Por Joyce Rodrigues e Letícia Sartori
Desde os meados dos anos 90, a cena “faça você mesmo” bauruense se mantém na ativa. No entanto, os espaços artísticos são, em sua maioria, protagonizados por homens. Seja em shows, exposições, performances ou mesmo nos bastidores da produção cultural, a presença masculina é a norma. No entanto, um envolvimento cada vez maior de mulheres na produção artística da cidade — em especial na produção independente — tem sido notado. Ainda assim, eventos compostos majoritariamente, quando não exclusivamente, por artistas homens são comuns. Em um cenário predominantemente masculino, o questionamento permanece: onde estão as artistas da cidade?
Origem
É dentro dessa perspectiva e da necessidade de visibilidade que surge o Garotas Uivantes, evento organizado por mulheres, com mulheres e (não só) para mulheres. “O nosso lugar são todos os lugares, então a gente tem que tomar o que é nosso. Chega de depender dos caras pra fazer o nosso rolê”, comenta Amanda Rocha, fundadora do duo de pós punk La Burca e uma das idealizadoras do projeto.
Tendo como mote principal a divulgação das produções femininas de Bauru e de outras cidades, o coletivo conta com seis mulheres em sua formação atual. Além de artistas bauruenses, bandas de Belo Horizonte, São Paulo e Curitiba já passaram pela programação do evento, que soma três edições desde sua estreia, em junho deste ano.

TAREFAS
- 1) Segundo o texto sobre o Garotas Uivantes, quantas mulheres integram atualmente o coletivo?
- 2) Prossiga com o texto sobre o Garotas Uivantes, começando logo após a última frase apresentada.

MATERIAL FORNECIDO
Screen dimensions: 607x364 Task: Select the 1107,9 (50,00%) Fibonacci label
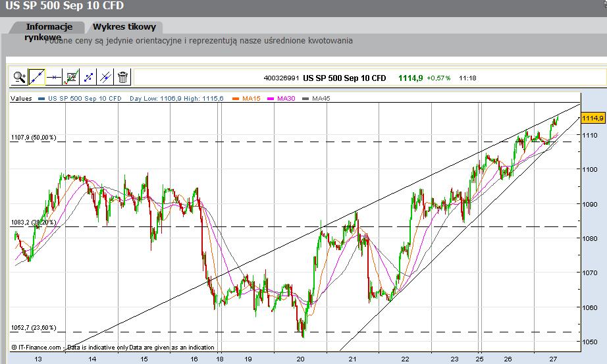(34, 138)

RESPOSTAS POR TAREFA
- 1) Seis mulheres.

- 2)
Amanda explica as motivações que a levaram a criar o evento “Bauru tem uma carência de espaço para mulheres, sempre foi assim. Não é um problema exclusivo da cidade, mas de todo o interior paulista e, de forma geral, no Brasil todo. A repressão e a opressão que a gente sofre ao longo da vida não exclui essa cena que deveria ser a mais agregadora. O evento surgiu da necessidade da gente ter um espaço onde a gente possa se sentir segura com outras mulheres, fazendo arte para e com mulheres. É importante ter essa consciência da nossa presença e da nossa importância”.
Redes de Cultura
Projetos que tem como foco garantir o espaço da mulher como artista tem crescido cada vez mais na cena underground. Barbara Alcântara, estudante de jornalismo e membro do coletivo, acompanha essa cena desde a adolescência e cita o festival Maria Bonita Fest, que acontece em São Paulo, como uma das referências. “O festival acontece em vários lugares de São Paulo, não tem um local fixo, e é algo que a gente quer reproduzir por aqui. Você vê que em outros lugares esse movimento tá acontecendo também, o que dá um estímulo.”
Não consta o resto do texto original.